→ **PROBLEM DETAILS**
Please turn everything in the data from the line containing "Task: Pick the Rotate tool" down to the end into a JSON list of strings, one string per line, with blank lines omitted. Keep the pictures out of your answer.

→ **INFORMATION GIVEN**
— begin —

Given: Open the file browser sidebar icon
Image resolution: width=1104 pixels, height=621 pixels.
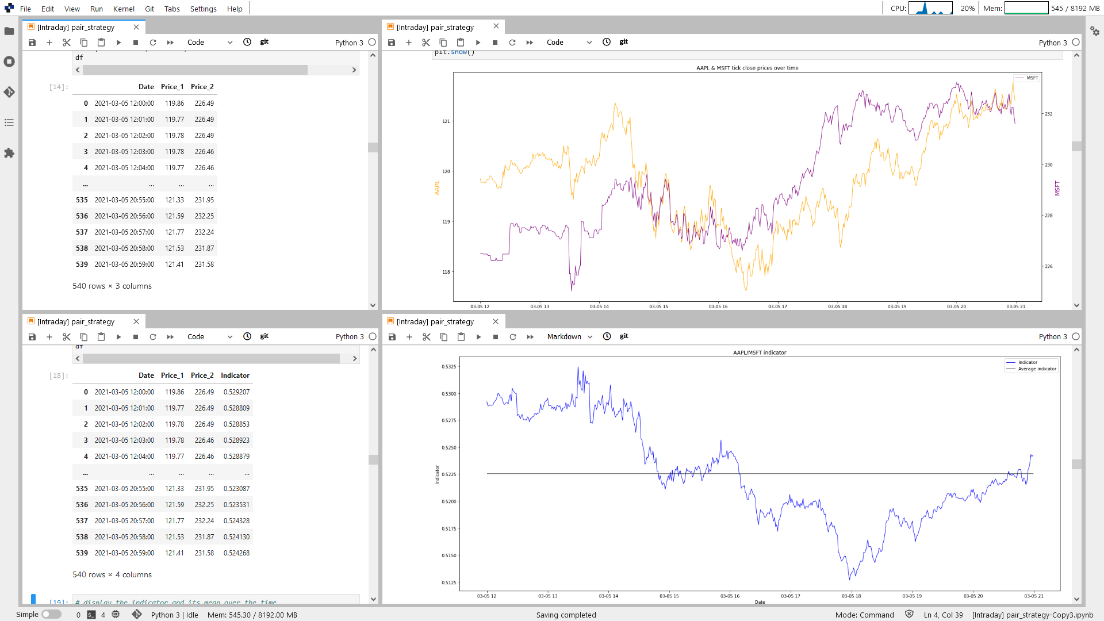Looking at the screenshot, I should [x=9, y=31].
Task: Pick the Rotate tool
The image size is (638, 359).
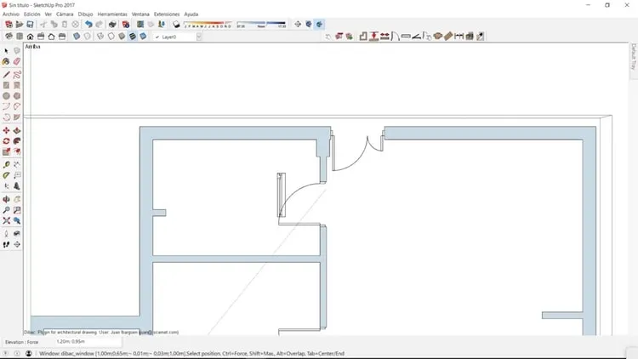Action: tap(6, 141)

— end —

→ **CORRECT RESULT**
[
  "Task: Pick the Rotate tool",
  "The image size is (638, 359).",
  "Action: tap(6, 141)"
]